Slaves could be manumitted exclusively for the purpose of marrying (cf Pullo/Eirene), because citizens couldn't marry slaves.

 

Jocasta's only claim to a higher marriage was her father, merchant of (that dreadful) Macedonia, and the wealth that came with. Despite being a citizen, she was penniless and "dishonored" by the brutes who killed her family. Not to mention a stoner and orgy-partaker. Prolly the best she could do.

 

I'd be interested to see if Atia, machinatrix optima, tries to sever Jocasta's friendship with Octavia on the basis of being married to a freedman.

 

I think we can safely assume that Posca would be free to marry even a Roman citizen at this point, considering the type of manumission which he most likely was given by Caesar.

 

From Smith's: "There were three modes of Legitima manumissio, the vindicta, the census, and the testamentum: if the manumitted slave was above thirty years of age, if he was the Quiritarian property of his master, and if he was manumitted in proper form (legitime, justa et legitima manumissione) he became a Civis Romanus: if any of these conditions were wanting, he became a Latinus..."

 

Not only this, but it's quite likely that Posca's social standing as Caesar's trusted freedman would have been higher than that of Jocasta's wealthy merchant family into which he married.
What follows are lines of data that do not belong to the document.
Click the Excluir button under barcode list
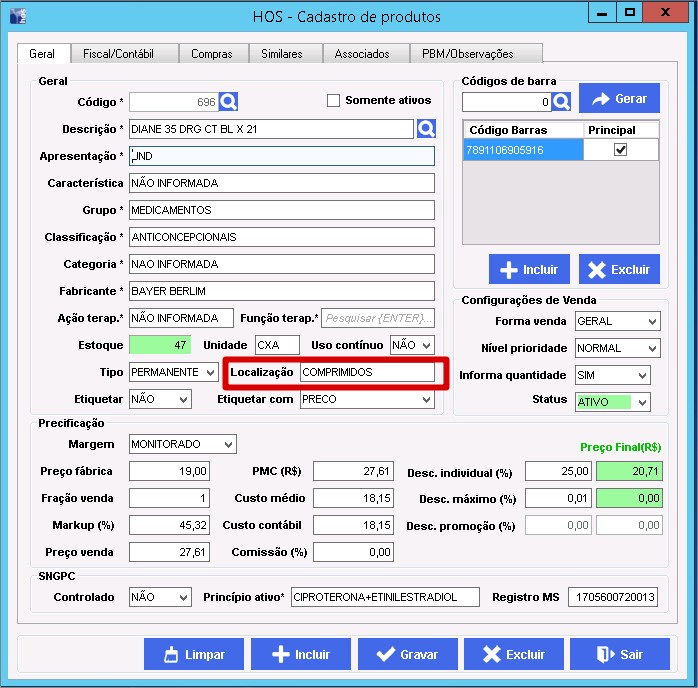The width and height of the screenshot is (698, 688). pos(619,269)
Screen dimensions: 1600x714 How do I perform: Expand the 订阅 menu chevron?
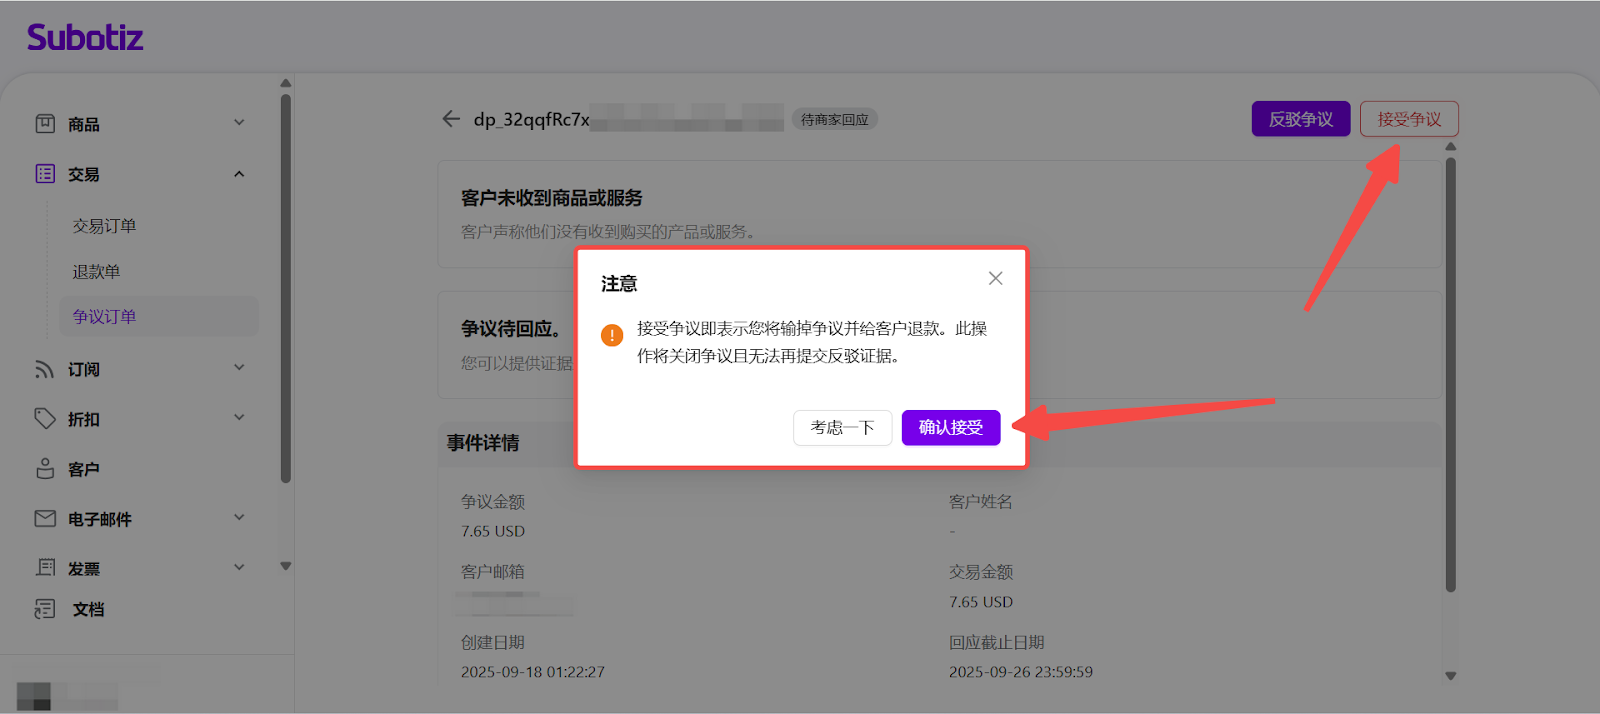point(239,368)
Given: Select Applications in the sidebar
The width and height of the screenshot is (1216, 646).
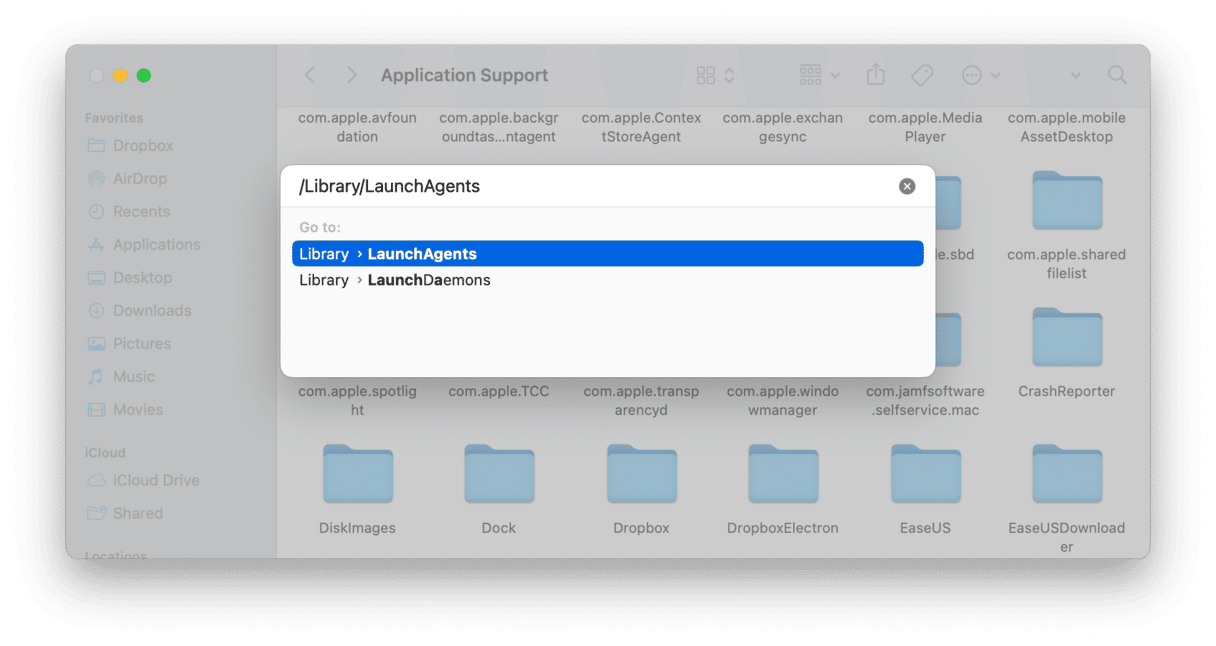Looking at the screenshot, I should point(152,244).
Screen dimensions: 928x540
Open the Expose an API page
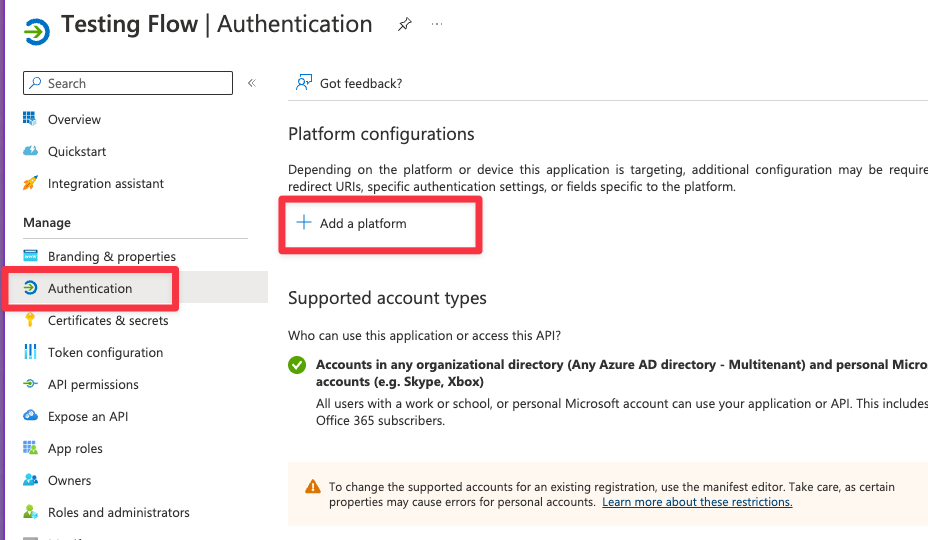88,416
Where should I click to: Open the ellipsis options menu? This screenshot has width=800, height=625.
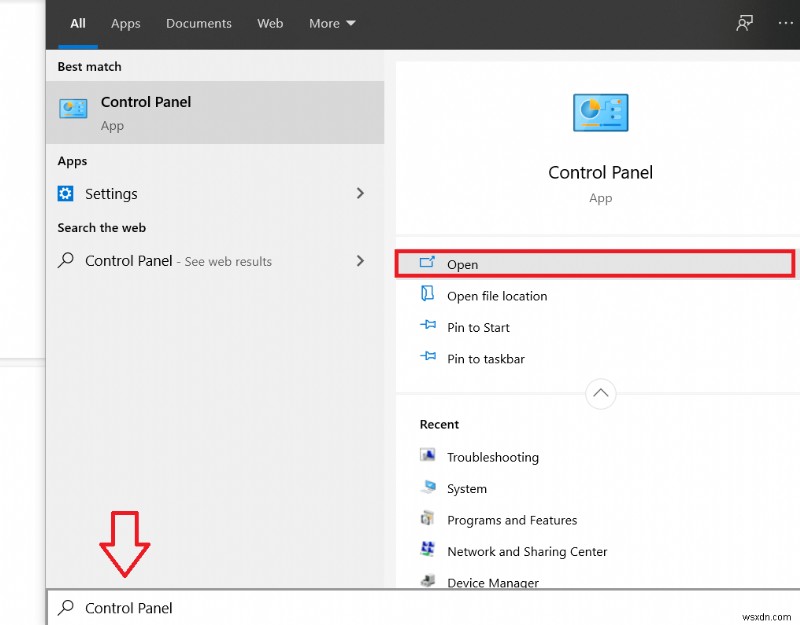[x=787, y=22]
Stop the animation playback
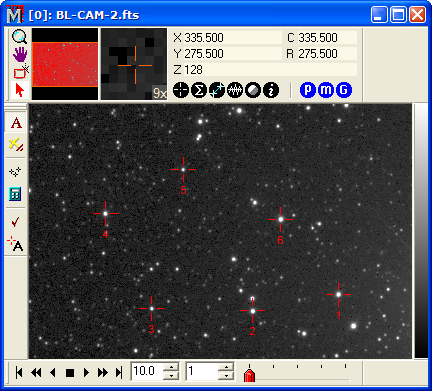 pos(70,373)
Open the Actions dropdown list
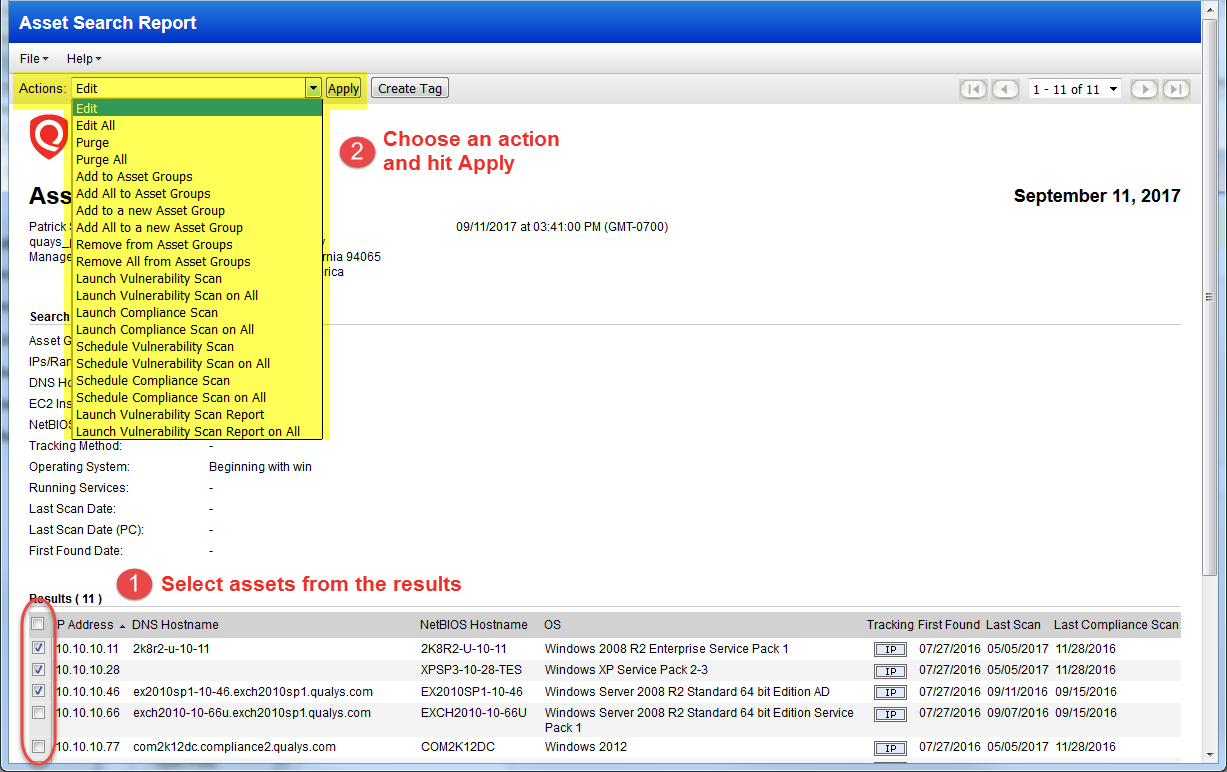Viewport: 1227px width, 772px height. point(311,87)
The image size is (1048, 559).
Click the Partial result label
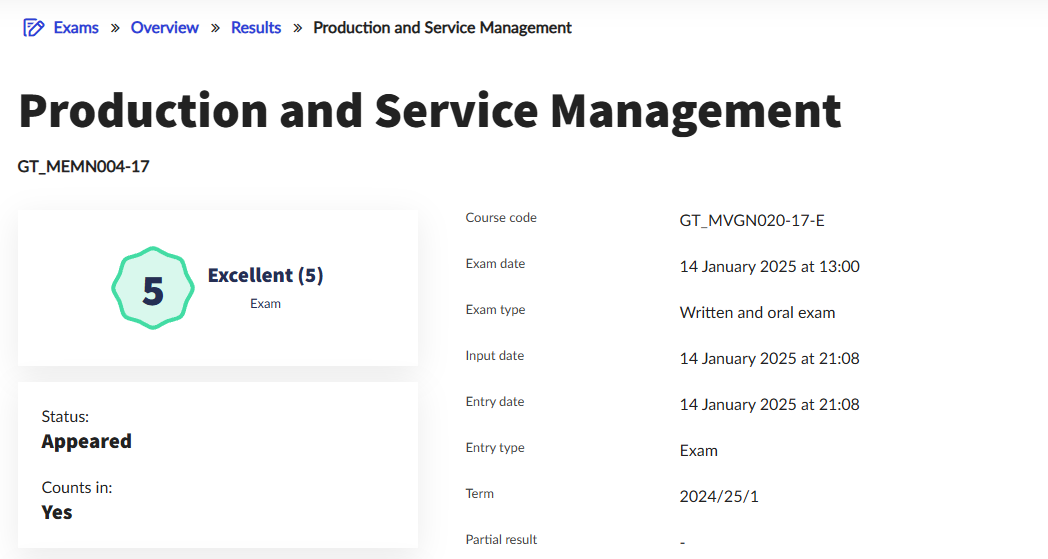pyautogui.click(x=501, y=540)
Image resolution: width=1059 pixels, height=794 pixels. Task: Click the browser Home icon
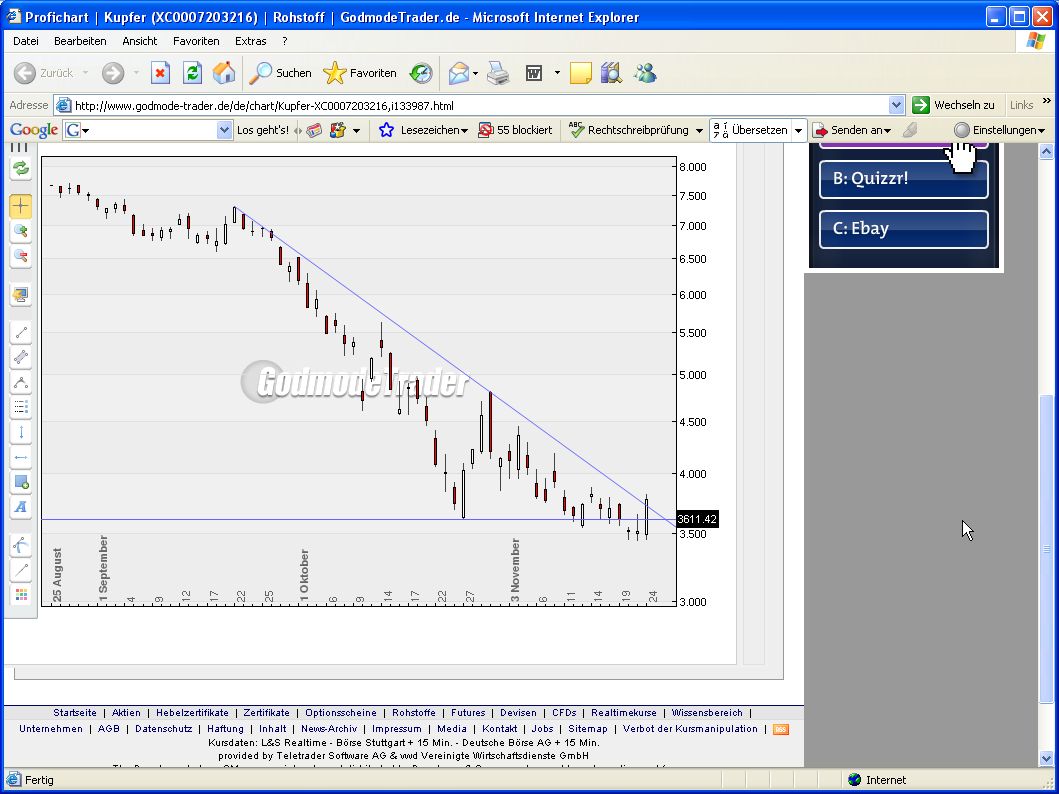(224, 73)
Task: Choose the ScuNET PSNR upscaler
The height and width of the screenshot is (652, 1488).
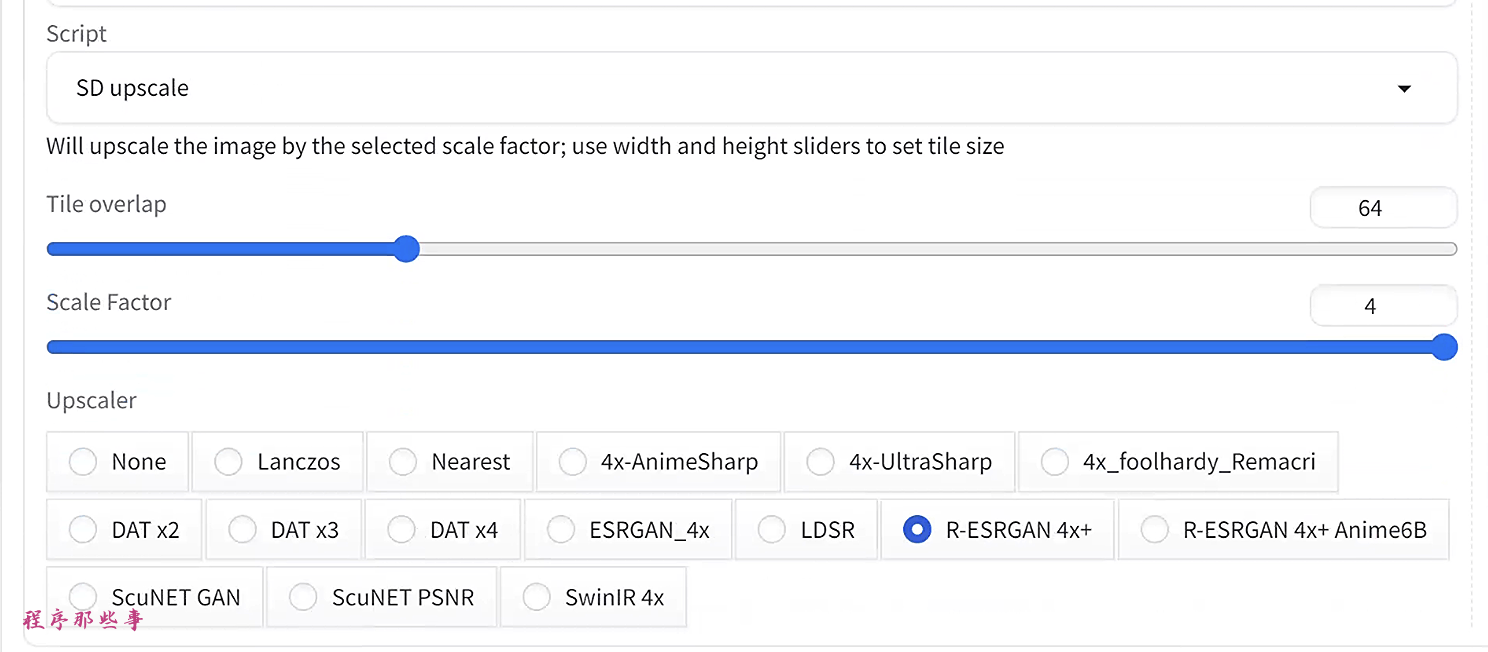Action: point(303,598)
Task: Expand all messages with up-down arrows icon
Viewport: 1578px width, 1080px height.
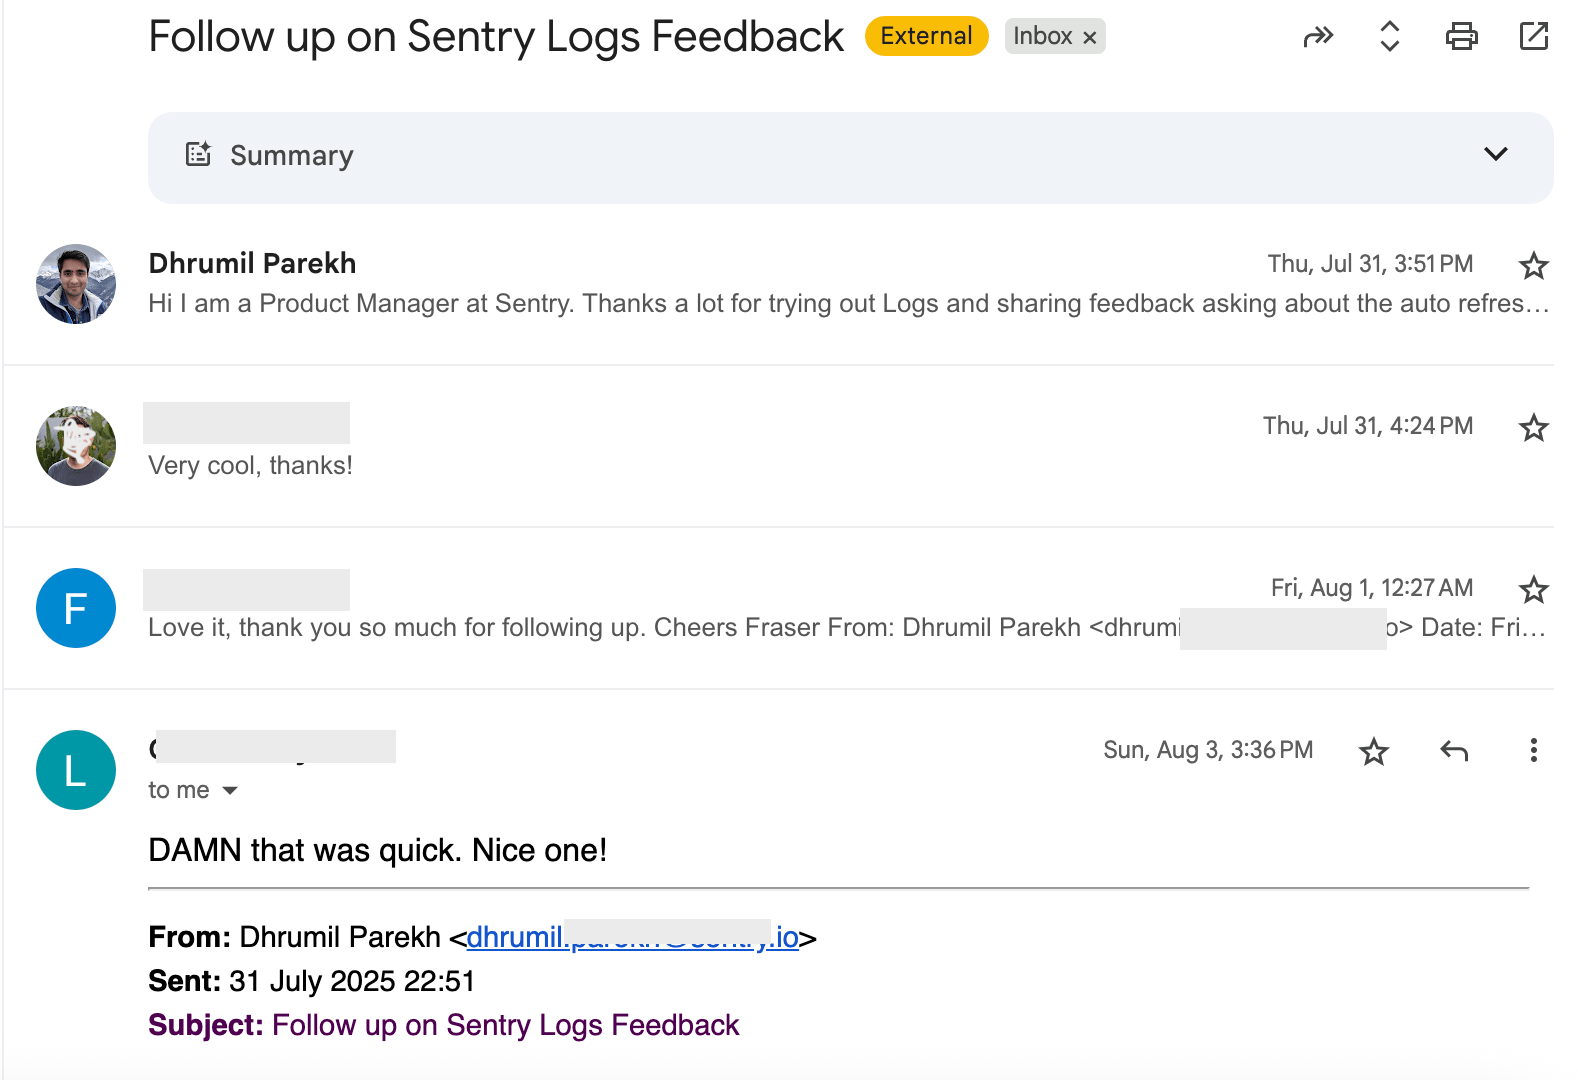Action: click(x=1389, y=37)
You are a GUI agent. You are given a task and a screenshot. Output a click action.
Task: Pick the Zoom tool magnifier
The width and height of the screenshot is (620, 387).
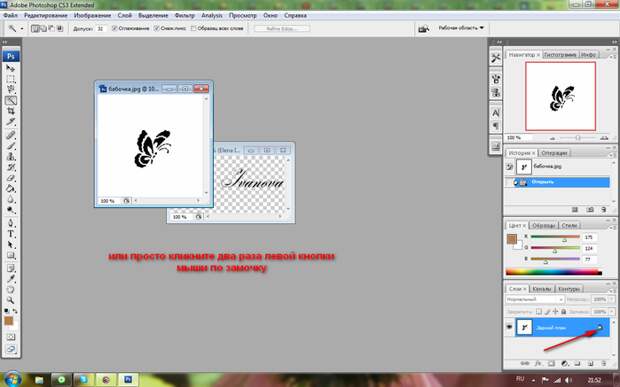click(x=11, y=300)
It was Jocasta who most likely was taking a step up the social ladder by marrying Posca, a member of the Familia Caesaris.

 

In his article titled "Social Mobility in the Early Roman Empire: The Evidence of the Imperial Freedmen and Slaves", written for the journal Past and Present (Oxford University Press, July, 1967), Professor P.R.C. Weaver wrote:

 

The Familia Caesaris, the slaves and freedmen of the emperor's household, were the elite status-group in the slave-freedman section of Roman Imperial society. This was partly due to the pre-eminent status of their master or patron, the emperor himself. But even more important was the nature of their duties. As assistants to the emperor in the performance of many of his manifold magisterial duties they had access to positions of power in the state which were totally inaccessible to other slaves and freedmen outside the Familia... These occupational functions gave the Familia Caesaris status in Roman society as a whole and not only within the slave and freedman classes. From the legal point of view the slave-born orders (servi, liberti) were inferior to free-born society (plebs, equites, senators). However, from the social point of view many liberti enjoyed higher status than many of the plebs. In the Familia Caesaris, most servi and liberti were higher in status than most of the plebs and indeed some had status equal to that of some equestrians...

 

Hence it is to be expected that the members of the Familia Caesaris, and certainly those in the administrative service and favoured posts in the domestic service, would increasingly marry freeborn women once the tradition and status of these services had been firmly established.